Seus microgramas pareciam indecifráveis. Entretanto descobriu-se que a letra era uma miniaturização da escrita gótica alemã. Após 19 anos de trabalho, diversos especialistas puderam decifrar 526 páginas manuscritas que totalizaram mais de 4500 páginas de texto. Seus manuscritos são considerados os mais raros e caros do mercado.
Vida nômade
O autor nunca teve um endereço fixo. Sempre viveu em quartos mobiliados e mudava constantemente. Entre 1896 e 1905, período em que residiu principalmente em Zurique e escreveu seus primeiros textos literários, mudou-se pelo menos 17 vezes, sem contar as estadias em Munique, Berlim, Winterthur e outras.
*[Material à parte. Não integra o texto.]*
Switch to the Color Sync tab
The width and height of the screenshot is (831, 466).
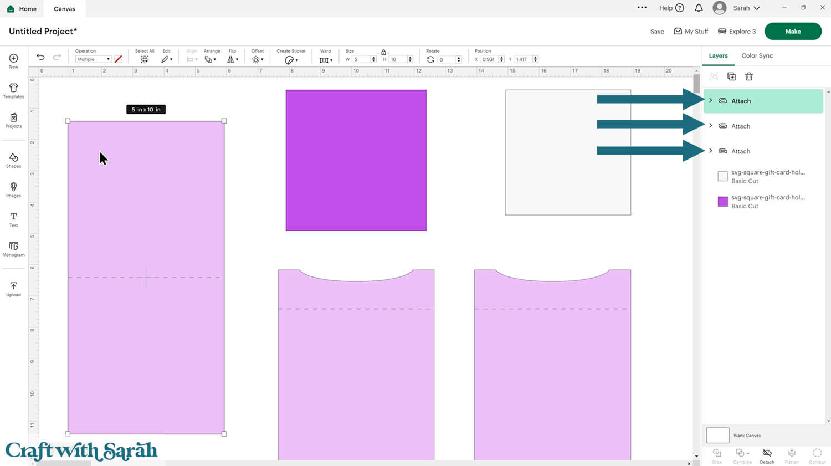(757, 55)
Esse aspecto nômade de sua personalidade, o fato de vir de uma família pobre e trabalhar como escriturário para se sustentar, também contribuíram para que em vida fosse ignorado pelo público.
Seu primeiro livro, publicado em Zurique, em 1904, Fritz Kochers Aufsätze (sem tradução para o português), vendeu durante os primeiros seis meses apenas 49 exemplares. Apesar da pouca ressonância, Walser se demitiu do cargo de escriturário no Banco do Cantão de Zurique e foi tentar a vida como escritor em Berlim.
Período berlinense
Viveu em Berlim entre 1905 e 1913. Nos primeiros meses de sua chegada fez um curso de formação para criados e trabalhou como tal durante alguns meses num castelo em Dambrau.
A prática serviçal foi tematizada em sua obra e especialmente no livro Jakob von Gunten, de 1909 (mesmo título em português). No começo de 1906 o autor retornou para Berlim, onde trabalhava seu irmão Karl Walser como pintor, ilustrador de livros e cenógrafo. Foi ele quem lhe possibilitou contatos com escritores, editores e artistas.
Durante esse período, além de Jakob von Gunten, publicou Geschwister Tanner (sem tradução para o português) e O Ajudante pela editora Bruno Cassirer.
Também escreveu textos curtos em forma de prosa que foram publicados em respeitados jornais e revistas da época. Seus textos e esboços literários tornaram-se uma de suas características como escritor e não podem ser enquadrados em nenhuma categoria literária.
Ele tematizava os acontecimentos do cotidiano, onde encontrava a poesia e os segredos da vida. Contemporâneos consagrados como Franz Kafka, Hermann Hesse e Walter Benjamin admiravam seu talento.
Desvios
Quando retornou para a Suíça, morou durante sete anos e meio em um quarto de sótão na ala dos serviçais do hotel Blaues Kreuz em Bienne, sua cidade natal.
Nesse período foi convidado por um círculo literário de Zurique para fazer uma leitura de seus textos. Ao fazer uma preliminar, provavelmente por causa do sotaque do dialeto bernês, um dos organizadores, irritado, exclamou: “O senhor não sabe falar alemão!”
Pagou-lhe então o honorário e pediu a um redator do tradicional jornal Neue Züricher Zeitung para fazer a leitura. Durante o evento o escritor permaneceu sentado anonimamente entre o público. Como dizia Walser: “Não são nos caminhos retos e sim nos desvios que se encontra a vida.”
swissinfo, Gleice Mere, Berlim
Robert Walser nasceu em 15.4.1878 em Bienne (oeste de Berna)
Depois de fazer um curso técnico como bancário, ele viveu alguns anos em Bienne, Berna e Zurique.
Em 1905 ele mudou-se para Berlin e visitou uma escola formadora de mordomos.
Seu romances mais conhecidos foram escritos entre 1907 e 1909: “Geschwister Tanner”, “Der Gehülfe” e “Jakob von Gunten”.
Walser retornou à Suíça em 1913.
Em 1929 ele foi internado na clínica psiquiátrica de Waldau, em Berna.
De 1933 até sua morte em 25.12.1956, ele viveu no hospício de Herisau.